Written problem —
Return the listing below verbatim, with every line and character left unchanged.

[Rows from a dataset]
>>>

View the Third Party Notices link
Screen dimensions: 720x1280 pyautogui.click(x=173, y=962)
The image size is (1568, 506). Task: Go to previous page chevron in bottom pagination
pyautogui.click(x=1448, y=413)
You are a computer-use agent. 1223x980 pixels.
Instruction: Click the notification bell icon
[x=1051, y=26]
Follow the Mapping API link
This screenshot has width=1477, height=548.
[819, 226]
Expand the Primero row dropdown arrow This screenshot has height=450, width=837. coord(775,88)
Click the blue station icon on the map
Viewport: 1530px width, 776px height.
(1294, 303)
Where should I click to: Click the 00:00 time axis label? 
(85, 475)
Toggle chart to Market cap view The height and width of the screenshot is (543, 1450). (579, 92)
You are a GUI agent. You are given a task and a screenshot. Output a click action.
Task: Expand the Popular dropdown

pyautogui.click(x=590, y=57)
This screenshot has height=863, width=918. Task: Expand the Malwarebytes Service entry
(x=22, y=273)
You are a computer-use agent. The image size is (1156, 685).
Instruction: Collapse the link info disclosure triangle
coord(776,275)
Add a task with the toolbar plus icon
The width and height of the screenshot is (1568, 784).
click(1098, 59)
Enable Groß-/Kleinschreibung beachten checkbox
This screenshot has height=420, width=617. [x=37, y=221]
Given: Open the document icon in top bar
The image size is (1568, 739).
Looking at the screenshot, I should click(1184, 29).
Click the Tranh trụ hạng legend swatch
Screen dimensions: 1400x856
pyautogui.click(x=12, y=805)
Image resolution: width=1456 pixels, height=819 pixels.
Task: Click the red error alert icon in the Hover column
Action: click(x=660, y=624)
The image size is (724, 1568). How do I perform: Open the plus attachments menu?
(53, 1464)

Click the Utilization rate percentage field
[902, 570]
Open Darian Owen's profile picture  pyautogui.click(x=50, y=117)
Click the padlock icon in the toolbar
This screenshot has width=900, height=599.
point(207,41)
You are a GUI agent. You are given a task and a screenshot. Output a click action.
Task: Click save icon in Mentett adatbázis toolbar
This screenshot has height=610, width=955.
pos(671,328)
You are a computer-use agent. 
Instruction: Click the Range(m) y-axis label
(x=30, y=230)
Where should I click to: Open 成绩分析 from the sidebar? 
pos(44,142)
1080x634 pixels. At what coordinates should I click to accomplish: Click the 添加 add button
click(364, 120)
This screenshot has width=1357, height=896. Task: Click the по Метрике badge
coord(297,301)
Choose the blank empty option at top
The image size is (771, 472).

<<<

Right answer —
View the Third Party Notices link
Screen dimensions: 720x1280 pyautogui.click(x=173, y=962)
The image size is (1568, 506). Task: Go to previous page chevron in bottom pagination
pyautogui.click(x=1448, y=413)
You are a computer-use agent. 1223x980 pixels.
Instruction: Click the notification bell icon
[x=1051, y=26]
Follow the Mapping API link
This screenshot has width=1477, height=548.
[819, 226]
Expand the Primero row dropdown arrow This screenshot has height=450, width=837. coord(775,88)
Click the blue station icon on the map
Viewport: 1530px width, 776px height.
(1294, 303)
Where should I click to: Click the 00:00 time axis label? 
(85, 475)
Toggle chart to Market cap view The height and width of the screenshot is (543, 1450). (579, 92)
You are a GUI agent. You are given a task and a screenshot. Output a click action.
Task: Expand the Popular dropdown

pyautogui.click(x=590, y=57)
This screenshot has height=863, width=918. Task: Expand the Malwarebytes Service entry
(x=22, y=273)
You are a computer-use agent. The image size is (1156, 685).
Instruction: Collapse the link info disclosure triangle
coord(776,275)
Add a task with the toolbar plus icon
The width and height of the screenshot is (1568, 784).
click(1098, 59)
Enable Groß-/Kleinschreibung beachten checkbox
This screenshot has height=420, width=617. [x=37, y=221]
Given: Open the document icon in top bar
The image size is (1568, 739).
Looking at the screenshot, I should click(1184, 29).
Click the Tranh trụ hạng legend swatch
Screen dimensions: 1400x856
pyautogui.click(x=12, y=805)
Image resolution: width=1456 pixels, height=819 pixels.
Task: Click the red error alert icon in the Hover column
Action: click(x=660, y=624)
The image size is (724, 1568). How do I perform: Open the plus attachments menu?
(53, 1464)

Click the Utilization rate percentage field
[902, 570]
Open Darian Owen's profile picture  pyautogui.click(x=50, y=117)
Click the padlock icon in the toolbar
This screenshot has width=900, height=599.
point(207,41)
You are a GUI agent. You are given a task and a screenshot. Output a click action.
Task: Click save icon in Mentett adatbázis toolbar
This screenshot has height=610, width=955.
pos(671,328)
You are a computer-use agent. 
Instruction: Click the Range(m) y-axis label
(x=30, y=230)
Where should I click to: Open 成绩分析 from the sidebar? 
pos(44,142)
1080x634 pixels. At what coordinates should I click to accomplish: Click the 添加 add button
click(364, 120)
This screenshot has width=1357, height=896. Task: Click the по Метрике badge
coord(297,301)
Choose the blank empty option at top
The image size is (771, 472).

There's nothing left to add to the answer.